▸ **Problem**
Your output should be exactly the lines from the one containing "This screenshot has height=570, width=900." through the final line of the records, both included, with every picture left out.

Items from a dataset
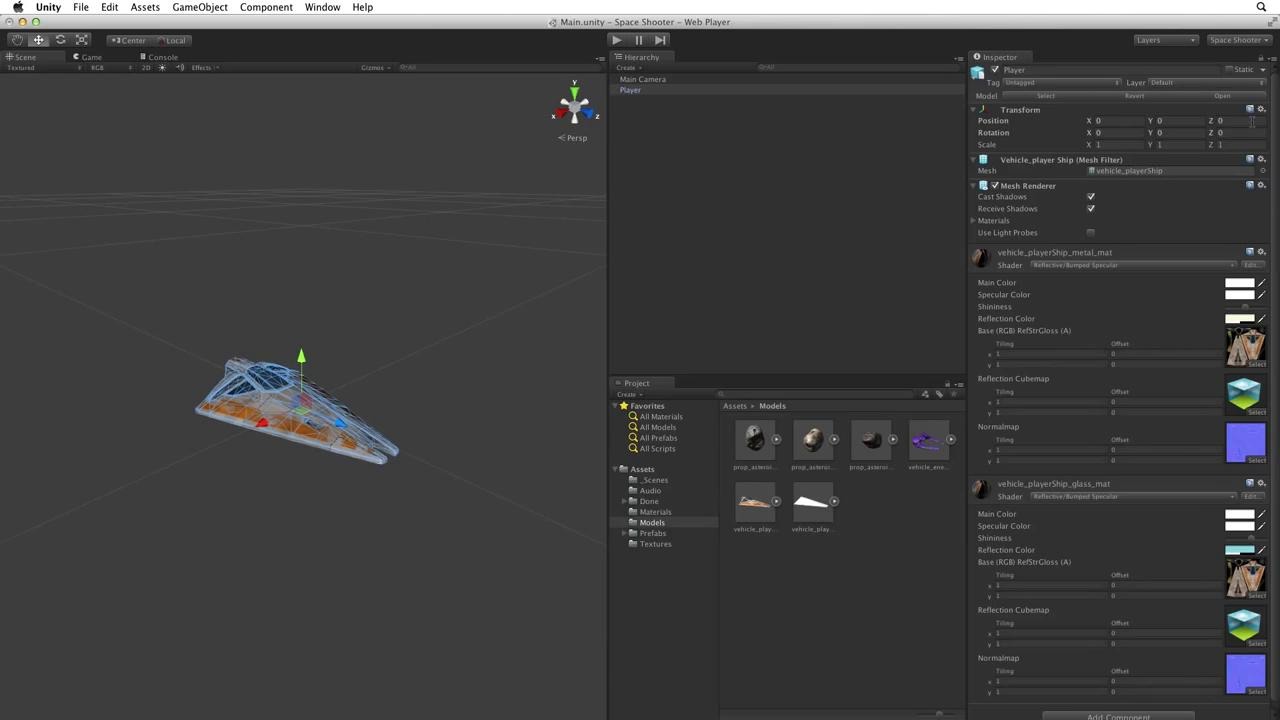Screen dimensions: 1280x720
Task: Select the Rotate tool in the toolbar
Action: pos(60,40)
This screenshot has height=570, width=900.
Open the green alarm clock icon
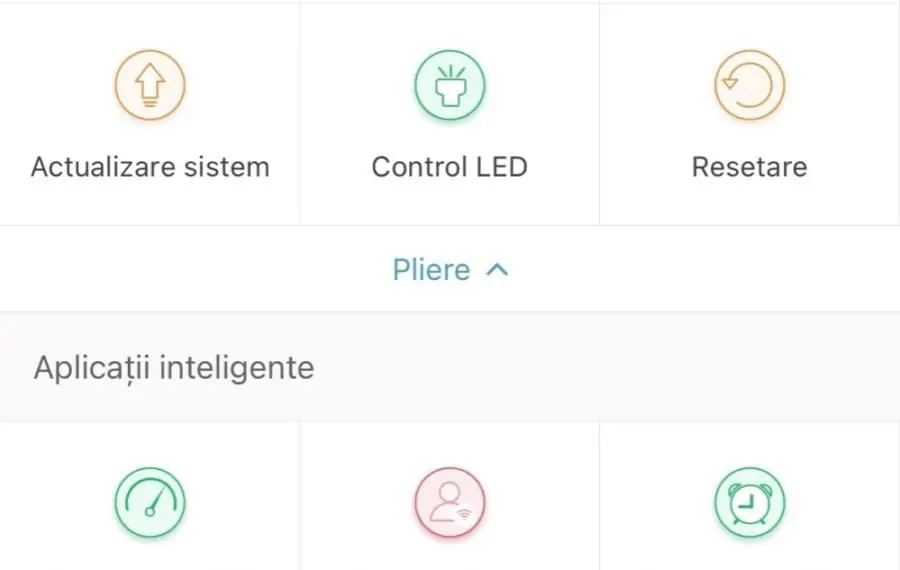[x=750, y=503]
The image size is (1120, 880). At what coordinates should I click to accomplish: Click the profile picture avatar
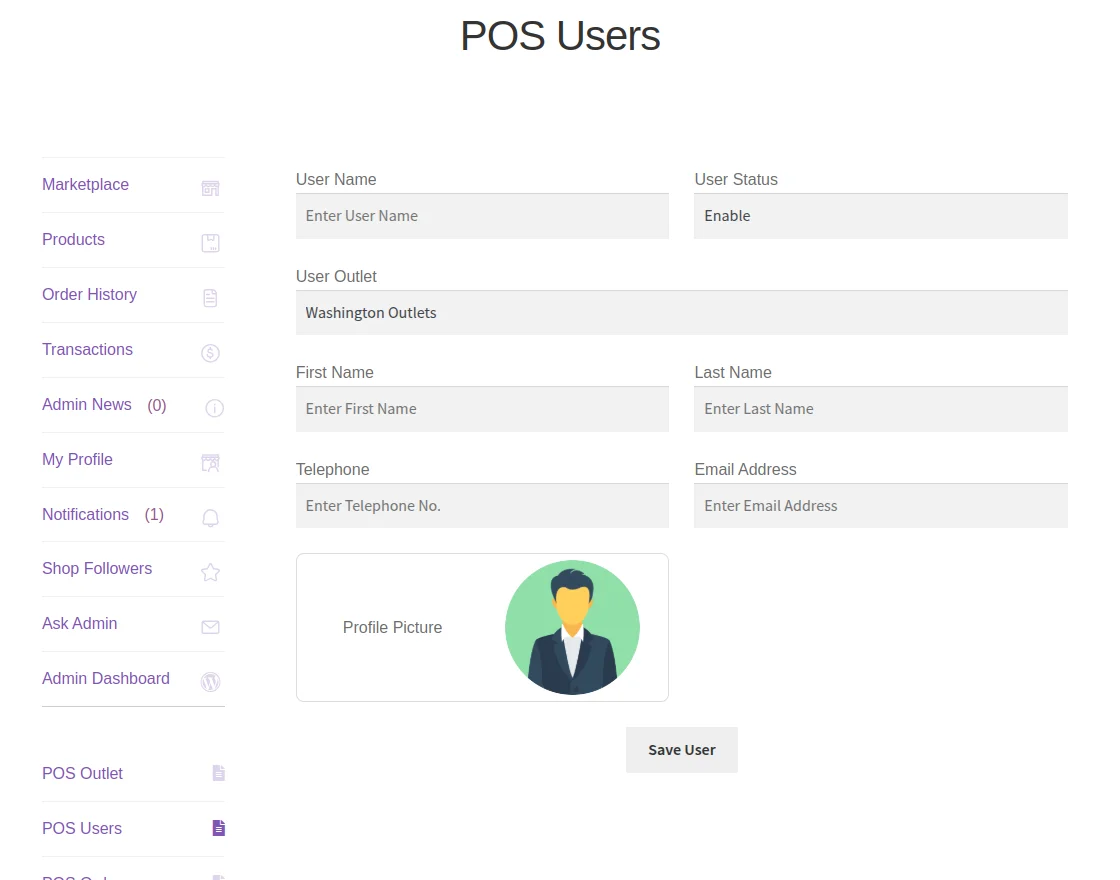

▸ **Answer section**
This screenshot has height=570, width=900.
Open the green alarm clock icon
[x=750, y=503]
The image size is (1120, 880). At what coordinates should I click to accomplish: Click the profile picture avatar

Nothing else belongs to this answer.